Elias from Sammatti village
Elias Lönnrot was born on the 9th of April, 1802, in the parish of Sammatti in the south of Finland. He was the eighth child of tailor Frederik Juhana Lönnrot. The fact that Elias was a gifted child was spotted early in his childhood. He learned to read at the age of five, and books became the boy's great passion. In his home region, anecdotes and tales sprung up concerning his desire to read. "Get up already! Elias Lönnrot has long been sitting on a tree branch reading", said the mother of a neighboring croft as she woke her children. According to another story, a hungry Elias once asked his mother for bread, which she did not have to give him. "Alright, then I'll go and read", was the boy's response.
Elias Lönnrot, a drawing by G. Budkowski,1845 (SKS)
His parents decided to send the boy to school, even though they were in fact quite poor. Elias' studies began at the age of twelve in Tammisaari. For a monolingual speaker of Finnish, learning to function in the Swedish language was difficult at first, since at that time there were no Finnish-language schools.
Through perseverence and a zeal for learning, however, the boy nonetheless struggled through and continued his studies by entering the Cathedral School of Turku in 1816. Studying in a strange city required money. Occasionally the money ran out, and Elias was forced to take up his father's trade and earn his living with a tailor's needle and scissors. The priest of his home parish nonetheless helped the boy continue his studies, this time in Porvoo. Lönnrot entered the University of Turku in 1822.
Lönnrot's university studies
At the University of Turku, Lönnrot studied a number of different subjects at first. In addition to medicine, he studied Latin, Greek, history and literature. He also became acquainted with a small circle of nationalist-thinking teachers and students whose primary aim was to promote the status of the Finnish language.
In connection with his studies, Lönnrot also became acquainted with newly-published folk poetry. It soon became clear that Eastern Finland and particularly Archangel Karelia on the Russian side of the border were areas in which the older song tradition still lived on.

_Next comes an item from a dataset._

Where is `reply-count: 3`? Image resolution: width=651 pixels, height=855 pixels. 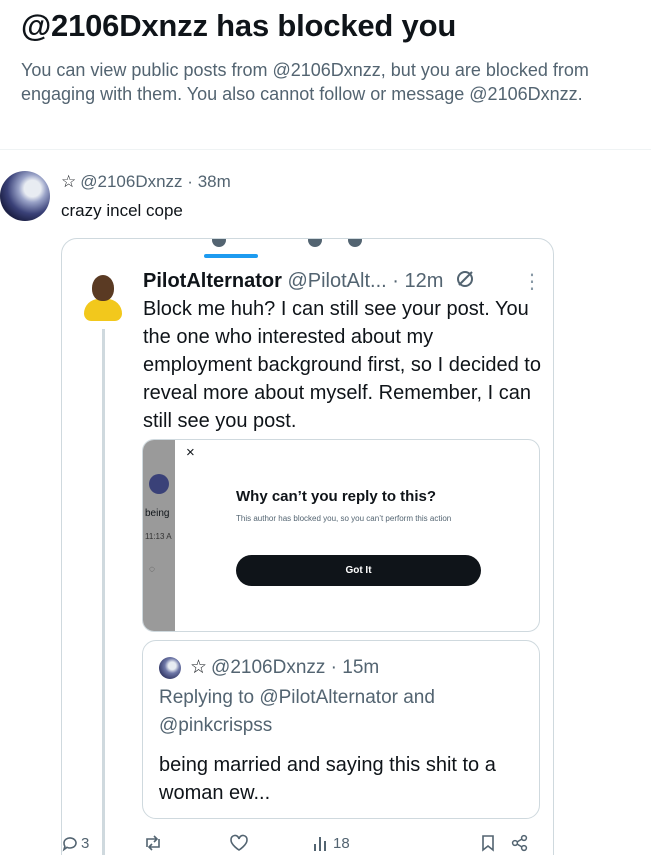 reply-count: 3 is located at coordinates (86, 843).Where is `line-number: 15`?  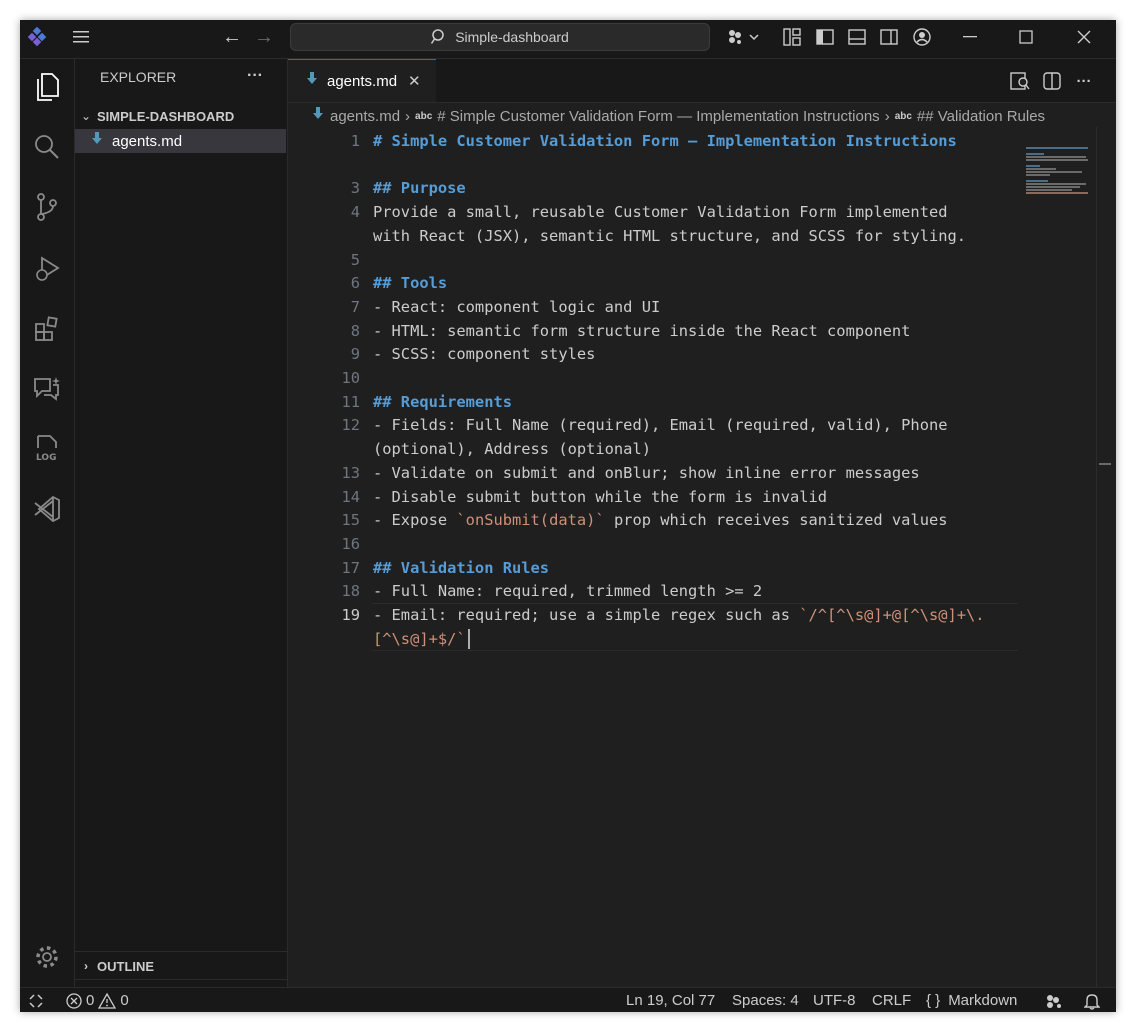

Under the guidance of his mentor Reinhold von Becker, Lönnrot wrote a doctoral thesis on a subject from Finnish mythology, Väinämöinen. This small monograph in Latin appeared in 1827.

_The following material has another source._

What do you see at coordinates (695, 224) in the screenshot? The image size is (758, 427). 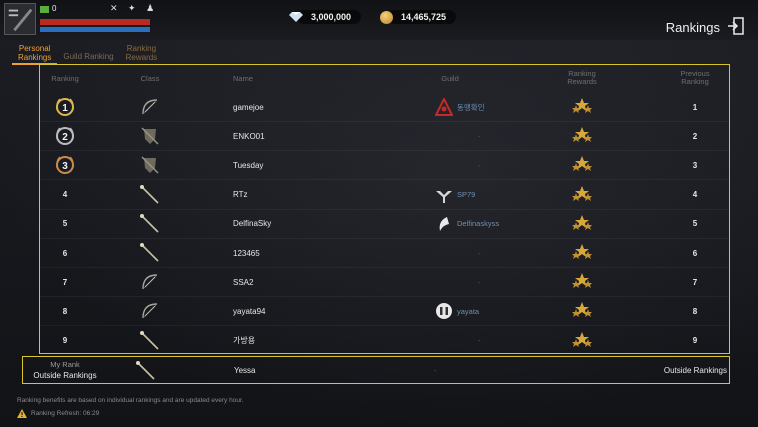 I see `previous-ranking: 5` at bounding box center [695, 224].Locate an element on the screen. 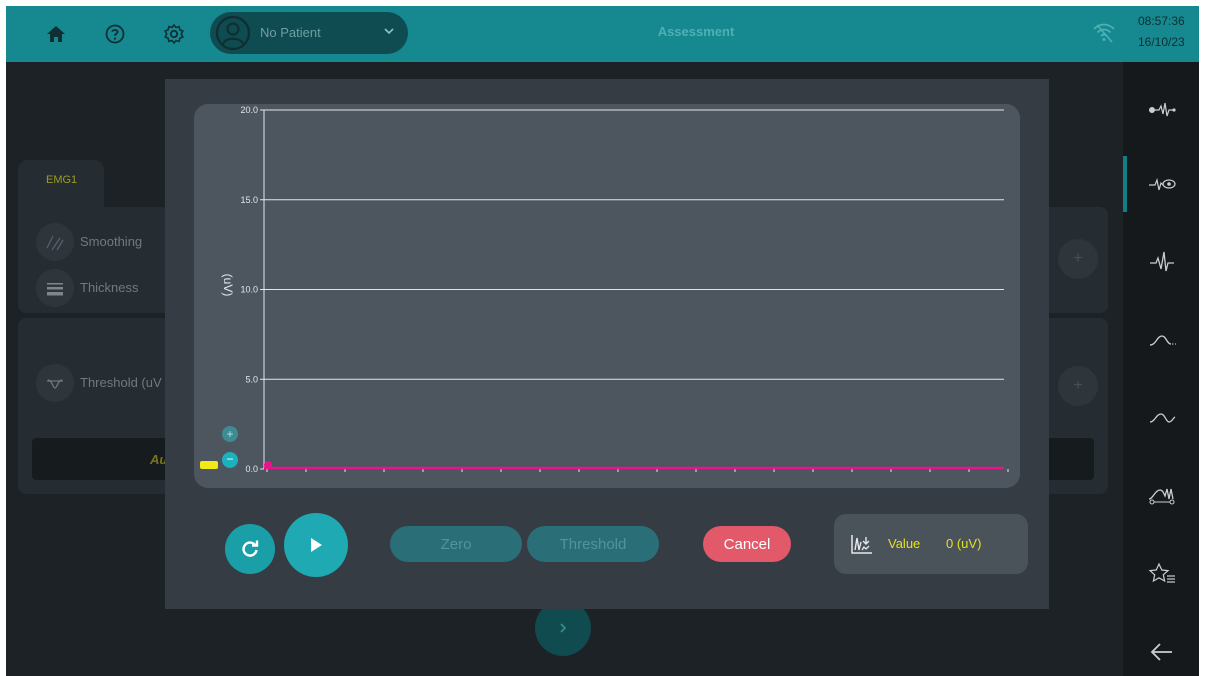  patient-selector: No Patient is located at coordinates (309, 33).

Lönnrot then continued his studies in the field of medicine and received his medical degree in 1832. Like many of his fellow students, he worked as a private tutor in order to support himself. In this way he found himself in the summer of 1824 in Laukko manor in Vesilahti, Western Finland. In this area a few Kalevala-metre songs were still sung, which the interested tutor jotted down on paper. In Laukko he also met travelling peddlars from Karelia who were versed in the art of singing the old poems.
In 1827, catastrophe struck Finland. Turku, the capital of Finland, burned to the ground. No university instruction was available during the academic year 1827-1828, and so Lönnrot spent the entire winter as a tutor in Vesilahti. The idea of a trip to collect folk poetry in Karelia began to take root in his mind.
Lönnrot decided to spend the summer of 1828 on a folk poetry collecting trip to Savo and Karelia. In his own words, he wanted to "see more of his own country, learn to know its language and its different dialects, but most of all to gather the products of its remarkably beautiful folk poetry."